Research and development is the lifeblood of all the biotechs. But Juno spent 18 times more than Pulse on research and development. And Kite spent over 118 times more on R&D.
(Sources: SEC filings, Marketwatch, TheStreetSweeper)
Clearly Pulse will have to spend much more to catch up with Juno and Kite. And those two have barely stepped on the gas toward the accelerated spending required to fuel a biotech.
But even spending hundreds-of-millions on research and development can’t assure success or profit.
These companies are doing much better than Pulse as far as revenue and cash. But despite their experience, Juno and Kite are still very risky and sickly, too.
(Sources: Company SEC filings, year’s end cash, TheStreetSweeper)
Similarly, Pulse revenue, cash, earnings and R&D budget fall far short of a competitor in the targeted wart and dermatology field, Syneron:
(Sources: Marketwatch, Yahoo, TheStreetSweeper; ELOS last available 2015 numbers)
Biotech carries no guarantees, other than you can bet on burning plenty of cash chasing a product that may or may not ever become reality.

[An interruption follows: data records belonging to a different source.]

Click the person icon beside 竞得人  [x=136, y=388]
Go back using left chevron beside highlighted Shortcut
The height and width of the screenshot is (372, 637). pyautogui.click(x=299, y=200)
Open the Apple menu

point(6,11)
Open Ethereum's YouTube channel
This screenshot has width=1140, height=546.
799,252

Case in point: Juno shares recently declined again when the company announced it would not progress its cancer treatment due to “unfortunate and unexpected toxicity.” The stock reeled late last year after several patients died during clinical trials.
So, how would a company like Pulse fund such large risk-filled costs and any of the more massive expenses waiting ahead?
Ah, that’s where the average stockholder could get run over …
*4. Imminent Risk: Dilution
So if Pulse tries to do anything but stand still, the most likely funding options are a debt-for-stock deal or selling more stock.
Both alternatives mean current stockholders have a pretty fair risk of watching their stock get watered down. That’s nothing new. About 4.5 million shares that have been under the 12-month-post-IPO lockup will soon be released.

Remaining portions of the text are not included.